• Exercise directions:
Only certain lines below are wanted: those starting at the line containing "The image size is (644, 326)." and ending at the line containing "The image size is (792, 532).", both included, each retyped exactly.

• Data records:
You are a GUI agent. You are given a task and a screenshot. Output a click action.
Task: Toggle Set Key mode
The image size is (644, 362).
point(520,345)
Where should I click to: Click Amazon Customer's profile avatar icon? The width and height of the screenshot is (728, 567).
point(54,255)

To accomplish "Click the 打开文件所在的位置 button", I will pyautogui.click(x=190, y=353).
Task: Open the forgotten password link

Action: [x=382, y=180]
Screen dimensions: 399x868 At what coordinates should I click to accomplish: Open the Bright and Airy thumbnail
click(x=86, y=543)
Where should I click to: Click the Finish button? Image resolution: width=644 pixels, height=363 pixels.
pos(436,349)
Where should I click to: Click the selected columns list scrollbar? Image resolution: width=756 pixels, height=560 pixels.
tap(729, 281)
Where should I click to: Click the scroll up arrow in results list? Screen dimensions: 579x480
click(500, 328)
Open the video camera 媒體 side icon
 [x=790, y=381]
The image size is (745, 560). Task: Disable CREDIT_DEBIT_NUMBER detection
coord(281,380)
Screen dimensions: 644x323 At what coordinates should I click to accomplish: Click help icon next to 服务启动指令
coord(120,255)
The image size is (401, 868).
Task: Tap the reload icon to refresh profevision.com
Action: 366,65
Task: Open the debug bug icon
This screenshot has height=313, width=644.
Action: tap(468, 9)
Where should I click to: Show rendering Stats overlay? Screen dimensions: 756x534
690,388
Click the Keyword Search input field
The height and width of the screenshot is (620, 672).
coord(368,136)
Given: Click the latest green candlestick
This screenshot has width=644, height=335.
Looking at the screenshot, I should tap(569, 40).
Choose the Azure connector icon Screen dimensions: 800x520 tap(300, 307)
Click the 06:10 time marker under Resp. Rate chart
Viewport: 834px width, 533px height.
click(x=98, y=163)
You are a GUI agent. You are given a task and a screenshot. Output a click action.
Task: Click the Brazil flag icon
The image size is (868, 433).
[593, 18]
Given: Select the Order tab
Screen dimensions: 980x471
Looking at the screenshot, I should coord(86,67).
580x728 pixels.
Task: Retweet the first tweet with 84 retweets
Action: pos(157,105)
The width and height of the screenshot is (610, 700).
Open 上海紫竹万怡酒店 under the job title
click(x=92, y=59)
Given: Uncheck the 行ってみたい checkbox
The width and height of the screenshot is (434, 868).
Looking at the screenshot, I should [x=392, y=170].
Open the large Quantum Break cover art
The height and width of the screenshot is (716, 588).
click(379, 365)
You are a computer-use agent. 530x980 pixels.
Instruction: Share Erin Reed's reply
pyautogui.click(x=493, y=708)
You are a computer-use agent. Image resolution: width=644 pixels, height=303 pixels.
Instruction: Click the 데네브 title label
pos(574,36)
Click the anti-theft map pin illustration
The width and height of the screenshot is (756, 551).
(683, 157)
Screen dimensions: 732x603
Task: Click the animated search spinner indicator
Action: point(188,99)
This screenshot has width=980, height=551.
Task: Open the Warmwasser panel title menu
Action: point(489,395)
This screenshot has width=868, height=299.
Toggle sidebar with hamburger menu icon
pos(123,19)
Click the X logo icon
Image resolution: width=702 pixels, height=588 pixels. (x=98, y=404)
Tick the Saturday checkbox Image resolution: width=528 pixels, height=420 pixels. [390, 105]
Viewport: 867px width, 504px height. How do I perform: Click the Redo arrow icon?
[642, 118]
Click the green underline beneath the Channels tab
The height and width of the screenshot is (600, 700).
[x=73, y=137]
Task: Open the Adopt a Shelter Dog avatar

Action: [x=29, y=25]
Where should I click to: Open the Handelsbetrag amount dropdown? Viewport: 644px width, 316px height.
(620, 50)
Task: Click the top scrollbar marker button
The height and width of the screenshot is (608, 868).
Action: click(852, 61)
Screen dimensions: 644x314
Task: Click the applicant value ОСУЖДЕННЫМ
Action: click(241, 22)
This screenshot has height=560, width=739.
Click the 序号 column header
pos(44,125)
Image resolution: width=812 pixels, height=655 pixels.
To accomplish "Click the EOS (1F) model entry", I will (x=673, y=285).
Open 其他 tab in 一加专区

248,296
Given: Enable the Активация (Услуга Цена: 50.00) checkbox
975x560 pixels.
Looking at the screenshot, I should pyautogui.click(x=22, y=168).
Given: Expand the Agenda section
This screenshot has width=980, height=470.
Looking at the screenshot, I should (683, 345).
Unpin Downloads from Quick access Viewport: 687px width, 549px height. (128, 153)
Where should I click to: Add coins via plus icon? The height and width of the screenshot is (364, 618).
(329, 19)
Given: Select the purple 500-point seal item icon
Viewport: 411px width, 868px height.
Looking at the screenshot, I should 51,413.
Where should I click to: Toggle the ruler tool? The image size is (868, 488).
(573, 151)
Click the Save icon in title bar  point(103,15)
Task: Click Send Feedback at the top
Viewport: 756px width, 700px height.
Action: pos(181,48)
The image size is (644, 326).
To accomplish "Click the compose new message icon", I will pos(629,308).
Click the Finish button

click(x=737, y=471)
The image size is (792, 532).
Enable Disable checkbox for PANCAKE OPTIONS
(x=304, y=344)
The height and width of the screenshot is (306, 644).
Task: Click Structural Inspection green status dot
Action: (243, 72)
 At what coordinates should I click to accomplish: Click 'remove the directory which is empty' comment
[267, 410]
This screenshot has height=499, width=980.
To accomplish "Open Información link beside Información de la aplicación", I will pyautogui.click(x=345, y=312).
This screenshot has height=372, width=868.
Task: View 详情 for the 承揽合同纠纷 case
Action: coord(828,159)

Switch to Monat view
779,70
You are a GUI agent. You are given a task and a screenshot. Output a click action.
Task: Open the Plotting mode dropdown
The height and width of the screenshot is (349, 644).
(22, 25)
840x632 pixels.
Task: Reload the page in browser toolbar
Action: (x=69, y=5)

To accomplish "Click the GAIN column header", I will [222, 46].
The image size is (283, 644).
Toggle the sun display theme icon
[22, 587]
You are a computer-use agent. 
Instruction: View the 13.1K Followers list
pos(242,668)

• Reply:
The image size is (644, 326).
To accomplish "Click the compose new message icon", I will pos(629,308).
Click the Finish button

click(x=737, y=471)
The image size is (792, 532).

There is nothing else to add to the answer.